§ SOURCE DOCUMENT:

"new math" challenged traditional teachers and parents alike; and the "open classroom" concept led to the construction of thousands of new school buildings to accommodate this new thinking In the midst of all this, Montessori education was re-introduced to the United States. Among these reforms of the late '50's, only Montessori survives, perhaps because it was already a proven idea, with 50 years of field work under its belt by 1957.
Today it is the global economy, not sputnik that has grabbed us by the scalp. We are falling behind! Our schools are obviously failing us! We need reform! Sound familiar?
"There's a dark little joke exchanged by educators with a dissident streak: Rip Van Winkle awakens in the 21st century after a hundred-year snooze and is, of course, utterly bewildered by what he sees. Men and women dash about, talking to small metal devices pinned to their ears. Young people sit at home on sofas, moving miniature athletes around on electronic screens. Older folks defy death and disability with metronomes in their chests and with hips made of metal and plastic. Airports, hospitals, shopping malls--every place Rip goes just baffles him. But when he finally walkes into a schoolroom, the old man knows exactly where he is. 'This is a school,' he declares. 'We used to have these back in 1906. Only now the blackboards are green.' (Time 12.18.2006)"
The Bush administration's No Child Left Behind narrowed focus onto basic skills, and ensured compliance via high stakes testing. These reforms made schools even more recognizable to Rip Van Winkle, and precipitated a new wave of school reform ideas.
An organization called Partnership for 21st Century Skills has the most memorable new name in school reform today, but they're not alone. Perhaps you've read Tough Choices or Tough Times by The New Commission on the Skills of the American Workforce . Or Time's "How to bring our schools out of the 20th century." Or Five Minds for the Future by Harvard's Howard Gardner . Or College Learning for the New Global Century . Or Dan Pink's best seller, A Whole New Mind .
Each of these sources identifies a set of skills required so our kids will thrive, and our country prosper in the future. Tough Choices or Tough Times calls for:
- creativity and innovation,
- facility with the use of abstractions,
- self-discipline and organization to manage one's own work and drive it through to successful conclusion,
- and the ability to function well as a member of a team.
(Thanks to Pat Bassett, Executive Director of NAIS for this summary.)
All reforms get bludgeoned. We humans resist change, and our most change-resistant institution is the school. Check out Jay Matthews, education writer for The Washington Post: "Latest doomed pedagogical fad: 21st century skills." At the heart of Matthew's criticism is the absence of curriculum content in the 21st century skills agenda -- and a glaring absence of "How To".

§ TASK SET:
A – From the school reform essay, reproduce verbatim everything from "The Bush administration's" down to "school reform ideas.".
B – Answer these questions using the school reform essay:
(i) How many years of field work did Montessori education have by 1957?
(ii) Which newspaper does Jay Matthews write for?
(iii) Who wrote Five Minds for the Future?
C – Write the next part of the school reform essay, starting after its final sentence.

§ LISTED RECORDS:
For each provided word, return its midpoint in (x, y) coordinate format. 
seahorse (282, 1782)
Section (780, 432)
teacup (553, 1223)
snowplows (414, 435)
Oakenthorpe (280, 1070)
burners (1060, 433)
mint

§ ANSWERS FOR THIS EXERCISE:
A –
The Bush administration's No Child Left Behind narrowed focus onto basic skills, and ensured compliance via high stakes testing. These reforms made schools even more recognizable to Rip Van Winkle, and precipitated a new wave of school reform ideas.

B –
(i) 50 years
(ii) The Washington Post
(iii) Harvard's Howard Gardner

C –
For example, how do you teach "self-discipline and organization to manage one's own work and drive it through to successful conclusion?" Traditional schools say that is why homework is assigned, so they are already accomplishing this objective. No change needed.
I disagree, and so do the leaders of the 21st century skills movement. Freedom and responsibility are both required for students to develop self-discipline and the ability to manage one's own work. When the teacher mandates what work is to be done, for how long, and under what circumstances, students have no opportunity to manage their own work. In order to give students such opportunities, we must renovate the organizational structures of the classroom. The crystal cathedral is not built of concrete blocks.
As much as I agree with the objectives of "21st century education," I must also acknowledge that Jay Matthews is right. There is no evidence in the 21st century skills literature of how to accomplish their agenda. There is no description of what a 21st century school should look like, of how it will function, of how it actually differs from Rip Van Winkle Academy.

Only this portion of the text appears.